● What needs to be done
Reproduce word for word the rows starting with the line that contains "Select the OS step in sidebar" and going on through the line that contains "click(x=290, y=250)", including both of those lines.

● Records for processing
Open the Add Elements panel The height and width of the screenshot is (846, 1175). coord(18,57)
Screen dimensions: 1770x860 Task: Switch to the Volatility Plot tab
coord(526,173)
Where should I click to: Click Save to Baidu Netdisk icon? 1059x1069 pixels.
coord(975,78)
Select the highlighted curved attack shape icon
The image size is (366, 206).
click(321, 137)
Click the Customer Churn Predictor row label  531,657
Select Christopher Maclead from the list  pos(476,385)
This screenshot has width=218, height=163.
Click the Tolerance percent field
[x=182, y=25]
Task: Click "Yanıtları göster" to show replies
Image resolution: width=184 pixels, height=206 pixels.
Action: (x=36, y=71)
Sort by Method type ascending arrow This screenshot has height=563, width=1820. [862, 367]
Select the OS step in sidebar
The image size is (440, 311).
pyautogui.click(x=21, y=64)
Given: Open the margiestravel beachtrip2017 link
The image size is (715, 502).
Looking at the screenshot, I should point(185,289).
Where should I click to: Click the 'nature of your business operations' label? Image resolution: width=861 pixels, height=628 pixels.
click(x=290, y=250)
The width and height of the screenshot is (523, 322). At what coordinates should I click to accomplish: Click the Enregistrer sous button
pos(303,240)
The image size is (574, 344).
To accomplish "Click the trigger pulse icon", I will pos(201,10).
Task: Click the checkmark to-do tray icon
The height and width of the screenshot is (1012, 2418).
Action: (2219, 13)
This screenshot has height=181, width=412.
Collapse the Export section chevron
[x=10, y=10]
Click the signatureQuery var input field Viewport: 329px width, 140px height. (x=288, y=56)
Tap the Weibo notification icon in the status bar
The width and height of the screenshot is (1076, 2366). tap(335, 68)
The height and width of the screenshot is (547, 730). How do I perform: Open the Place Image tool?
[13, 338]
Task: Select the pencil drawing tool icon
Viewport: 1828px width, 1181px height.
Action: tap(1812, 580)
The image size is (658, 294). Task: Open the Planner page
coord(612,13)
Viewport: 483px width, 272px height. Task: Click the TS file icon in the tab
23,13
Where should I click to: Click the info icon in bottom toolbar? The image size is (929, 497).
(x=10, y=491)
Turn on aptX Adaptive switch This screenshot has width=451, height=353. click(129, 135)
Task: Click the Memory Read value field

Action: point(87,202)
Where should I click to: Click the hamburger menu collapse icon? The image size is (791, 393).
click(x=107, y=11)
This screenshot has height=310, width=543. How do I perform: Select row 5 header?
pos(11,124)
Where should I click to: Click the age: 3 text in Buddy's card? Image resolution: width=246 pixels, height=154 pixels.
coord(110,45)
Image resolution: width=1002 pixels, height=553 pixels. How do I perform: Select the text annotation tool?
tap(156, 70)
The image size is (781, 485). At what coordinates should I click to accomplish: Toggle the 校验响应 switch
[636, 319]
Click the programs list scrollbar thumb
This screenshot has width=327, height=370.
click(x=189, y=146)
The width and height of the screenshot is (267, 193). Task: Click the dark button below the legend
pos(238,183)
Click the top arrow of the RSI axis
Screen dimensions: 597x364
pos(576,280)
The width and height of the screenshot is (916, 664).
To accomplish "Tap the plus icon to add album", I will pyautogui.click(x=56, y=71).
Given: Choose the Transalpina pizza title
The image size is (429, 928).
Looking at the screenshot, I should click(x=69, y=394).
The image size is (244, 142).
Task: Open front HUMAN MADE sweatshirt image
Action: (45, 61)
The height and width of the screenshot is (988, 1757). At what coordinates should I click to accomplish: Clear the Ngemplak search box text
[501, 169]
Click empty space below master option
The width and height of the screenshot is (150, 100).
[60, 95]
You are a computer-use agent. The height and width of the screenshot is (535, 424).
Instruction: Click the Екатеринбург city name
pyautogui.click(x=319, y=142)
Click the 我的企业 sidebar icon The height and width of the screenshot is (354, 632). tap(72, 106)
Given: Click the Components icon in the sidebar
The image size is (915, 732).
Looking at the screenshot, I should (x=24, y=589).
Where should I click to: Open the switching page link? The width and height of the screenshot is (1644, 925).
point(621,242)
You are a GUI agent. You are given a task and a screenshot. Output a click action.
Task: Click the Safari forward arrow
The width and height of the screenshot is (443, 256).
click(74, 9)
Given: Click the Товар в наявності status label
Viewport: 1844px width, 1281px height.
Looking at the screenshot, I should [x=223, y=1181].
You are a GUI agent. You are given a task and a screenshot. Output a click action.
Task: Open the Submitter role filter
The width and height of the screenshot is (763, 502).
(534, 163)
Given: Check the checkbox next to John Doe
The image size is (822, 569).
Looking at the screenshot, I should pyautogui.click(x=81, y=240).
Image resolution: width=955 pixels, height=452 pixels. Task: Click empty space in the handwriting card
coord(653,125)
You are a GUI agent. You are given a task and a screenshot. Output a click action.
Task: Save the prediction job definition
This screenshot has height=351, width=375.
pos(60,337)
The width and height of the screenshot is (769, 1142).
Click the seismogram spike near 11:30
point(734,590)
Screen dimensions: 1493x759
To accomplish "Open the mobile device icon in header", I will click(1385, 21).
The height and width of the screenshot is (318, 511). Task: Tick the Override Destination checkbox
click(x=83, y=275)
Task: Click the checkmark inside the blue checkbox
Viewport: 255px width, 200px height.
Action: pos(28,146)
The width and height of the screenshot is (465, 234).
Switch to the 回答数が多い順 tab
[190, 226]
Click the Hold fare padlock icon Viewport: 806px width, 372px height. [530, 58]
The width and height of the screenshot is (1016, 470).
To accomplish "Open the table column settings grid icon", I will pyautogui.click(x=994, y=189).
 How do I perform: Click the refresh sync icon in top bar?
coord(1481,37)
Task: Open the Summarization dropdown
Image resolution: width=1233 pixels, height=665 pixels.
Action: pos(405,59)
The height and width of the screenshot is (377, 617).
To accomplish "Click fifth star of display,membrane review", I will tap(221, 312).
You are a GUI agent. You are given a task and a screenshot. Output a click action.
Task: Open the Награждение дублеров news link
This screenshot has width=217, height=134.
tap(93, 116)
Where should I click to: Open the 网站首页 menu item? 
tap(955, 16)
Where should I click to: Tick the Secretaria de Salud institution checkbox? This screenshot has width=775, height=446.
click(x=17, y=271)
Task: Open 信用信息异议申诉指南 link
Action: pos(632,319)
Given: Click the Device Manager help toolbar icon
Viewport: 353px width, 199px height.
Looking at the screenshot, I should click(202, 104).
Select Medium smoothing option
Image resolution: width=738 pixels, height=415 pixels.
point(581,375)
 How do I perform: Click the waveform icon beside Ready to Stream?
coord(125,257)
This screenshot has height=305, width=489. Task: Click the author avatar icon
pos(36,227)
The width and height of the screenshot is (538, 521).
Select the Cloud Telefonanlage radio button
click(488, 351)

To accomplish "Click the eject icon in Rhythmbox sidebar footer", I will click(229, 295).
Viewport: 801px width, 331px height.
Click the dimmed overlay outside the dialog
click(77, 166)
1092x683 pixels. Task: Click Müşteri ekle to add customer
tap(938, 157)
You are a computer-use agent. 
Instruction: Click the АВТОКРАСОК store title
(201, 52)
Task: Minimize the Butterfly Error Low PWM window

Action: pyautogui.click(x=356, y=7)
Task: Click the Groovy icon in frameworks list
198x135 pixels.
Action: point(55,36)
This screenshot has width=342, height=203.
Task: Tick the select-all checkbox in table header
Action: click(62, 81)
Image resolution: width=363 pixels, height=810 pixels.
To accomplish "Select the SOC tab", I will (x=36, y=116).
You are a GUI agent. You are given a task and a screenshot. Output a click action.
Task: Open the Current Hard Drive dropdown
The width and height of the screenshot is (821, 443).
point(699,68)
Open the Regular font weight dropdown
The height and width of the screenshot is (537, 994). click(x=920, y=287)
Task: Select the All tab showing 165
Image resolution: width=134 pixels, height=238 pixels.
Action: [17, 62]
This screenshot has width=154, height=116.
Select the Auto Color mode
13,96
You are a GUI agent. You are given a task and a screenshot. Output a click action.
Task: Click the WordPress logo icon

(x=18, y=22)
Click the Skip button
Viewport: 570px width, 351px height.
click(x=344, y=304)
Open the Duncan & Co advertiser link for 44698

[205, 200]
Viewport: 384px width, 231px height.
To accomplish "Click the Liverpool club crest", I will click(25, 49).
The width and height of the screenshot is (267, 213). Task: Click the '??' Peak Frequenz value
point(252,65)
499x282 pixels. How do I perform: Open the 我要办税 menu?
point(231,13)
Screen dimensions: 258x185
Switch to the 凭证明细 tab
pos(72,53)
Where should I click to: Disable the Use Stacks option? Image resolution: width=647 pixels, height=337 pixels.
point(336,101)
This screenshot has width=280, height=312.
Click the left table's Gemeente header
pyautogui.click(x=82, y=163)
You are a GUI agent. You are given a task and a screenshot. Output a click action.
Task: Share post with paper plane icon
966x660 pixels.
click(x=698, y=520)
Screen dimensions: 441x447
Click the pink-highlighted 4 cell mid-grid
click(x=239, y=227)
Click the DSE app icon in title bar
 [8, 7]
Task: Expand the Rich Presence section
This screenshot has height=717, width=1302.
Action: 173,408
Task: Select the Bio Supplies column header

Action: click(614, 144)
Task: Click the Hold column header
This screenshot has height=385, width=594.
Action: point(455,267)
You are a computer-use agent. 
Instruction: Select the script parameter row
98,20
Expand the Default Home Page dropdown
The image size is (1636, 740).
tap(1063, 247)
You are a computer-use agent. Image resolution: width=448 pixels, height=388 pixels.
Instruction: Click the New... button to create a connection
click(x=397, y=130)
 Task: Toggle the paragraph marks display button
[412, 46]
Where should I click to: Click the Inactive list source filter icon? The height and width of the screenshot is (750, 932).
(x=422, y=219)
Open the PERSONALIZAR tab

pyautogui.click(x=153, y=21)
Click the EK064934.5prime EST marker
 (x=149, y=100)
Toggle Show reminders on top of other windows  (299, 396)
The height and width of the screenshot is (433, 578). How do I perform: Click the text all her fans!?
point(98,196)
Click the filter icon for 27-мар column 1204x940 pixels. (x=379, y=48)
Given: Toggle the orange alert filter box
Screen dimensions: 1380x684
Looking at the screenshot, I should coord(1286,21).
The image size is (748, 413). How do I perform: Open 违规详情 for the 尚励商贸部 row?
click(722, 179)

● Result for this exercise
Select the OS step in sidebar
The image size is (440, 311).
pyautogui.click(x=21, y=64)
Given: Open the margiestravel beachtrip2017 link
The image size is (715, 502).
Looking at the screenshot, I should point(185,289).
Where should I click to: Click the 'nature of your business operations' label? Image resolution: width=861 pixels, height=628 pixels.
click(x=290, y=250)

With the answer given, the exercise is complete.